======== MATERIAL FOR THIS TASK

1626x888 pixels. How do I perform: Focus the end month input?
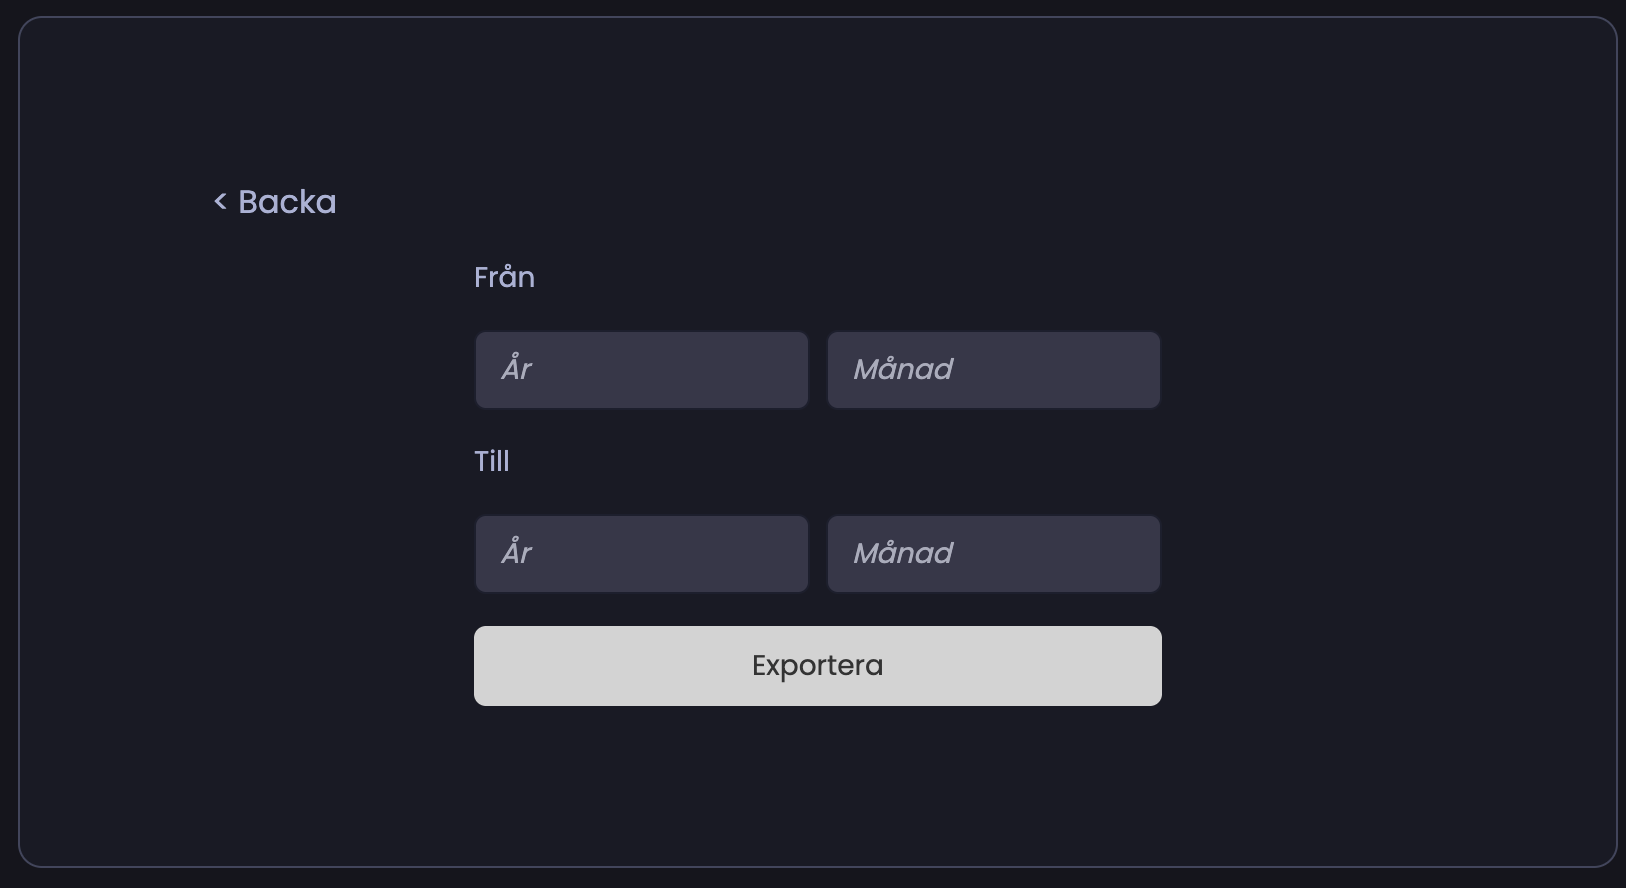click(993, 554)
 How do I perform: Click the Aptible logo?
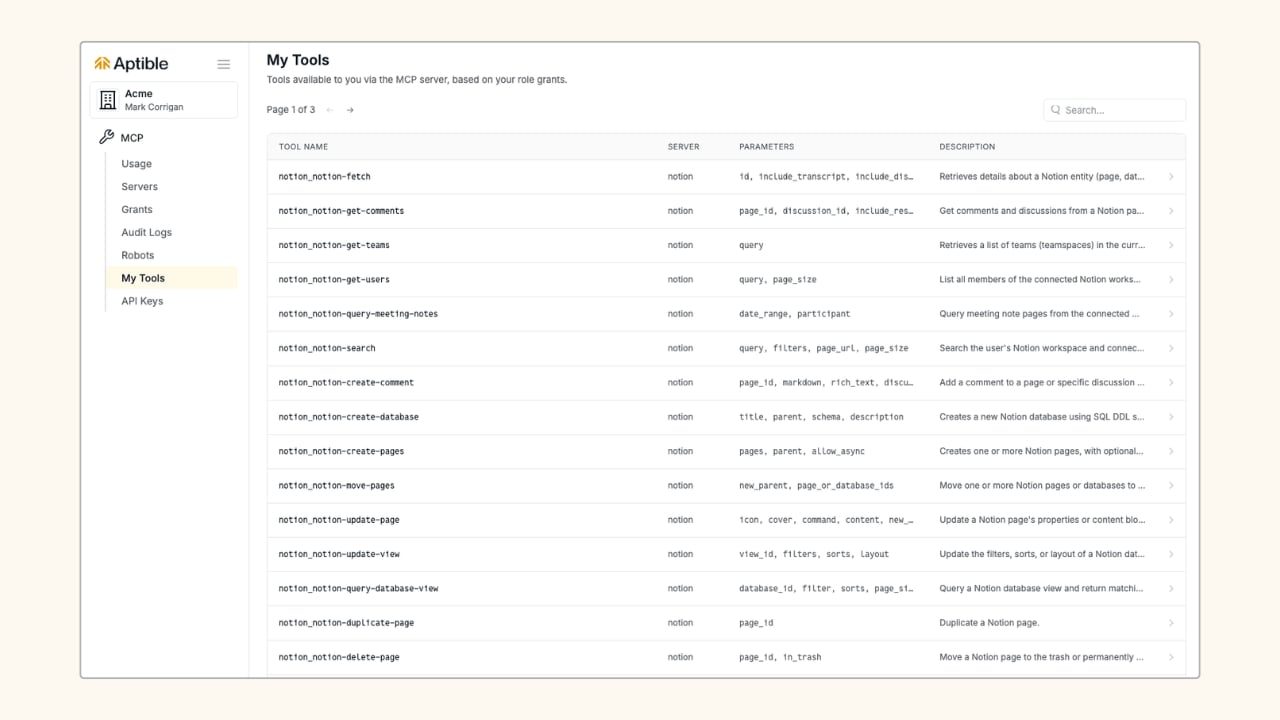[x=131, y=64]
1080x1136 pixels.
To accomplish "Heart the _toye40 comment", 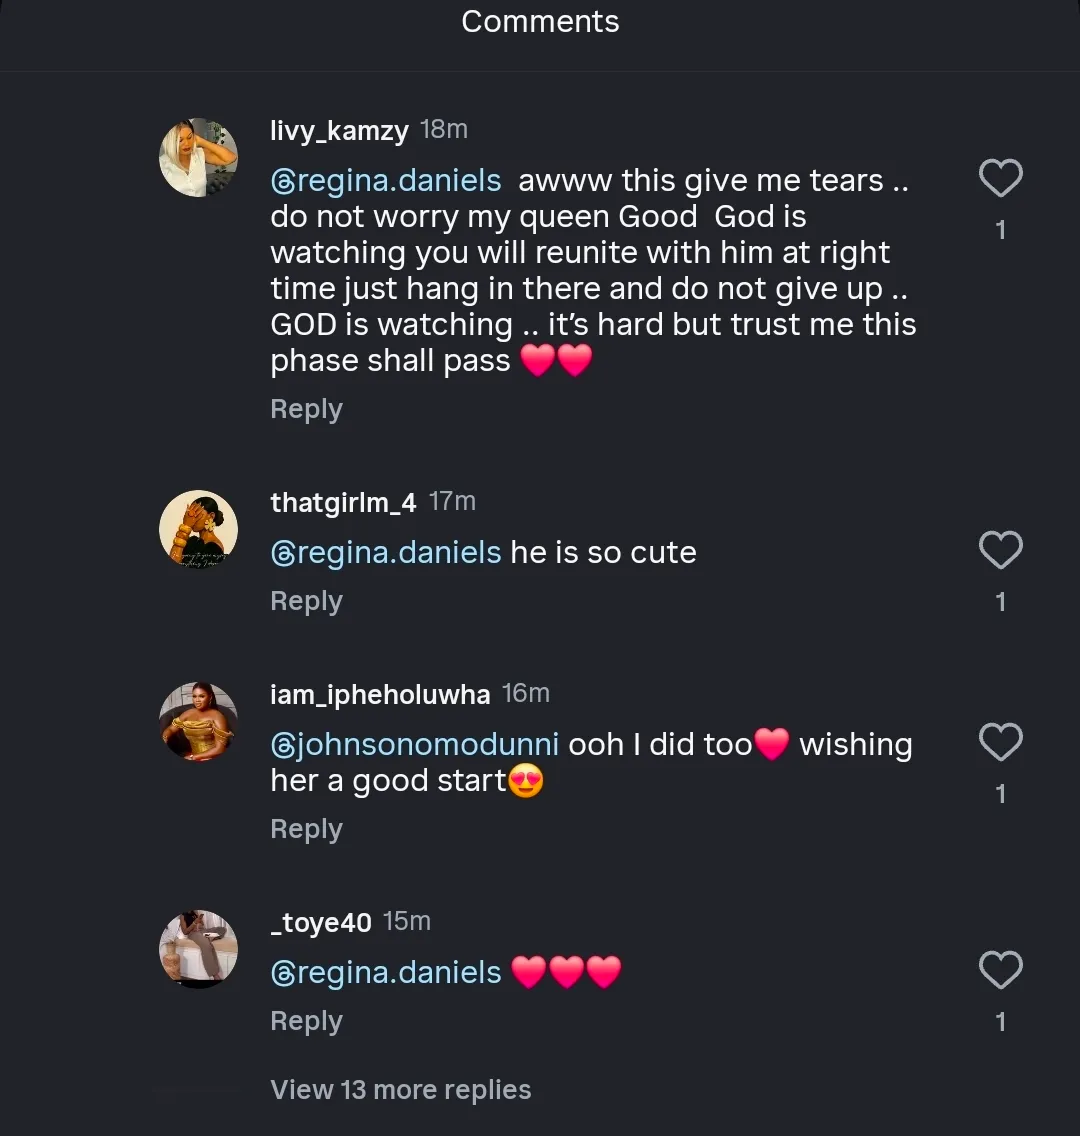I will (1000, 971).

================

:: YOUR TASK ::
Pick out every line of the data above that contains the word "pixels", and copy each one in full.

:: EXERCISE OUTPUT ::
1626x888 pixels. How do I perform: Focus the end month input?
1080x1136 pixels.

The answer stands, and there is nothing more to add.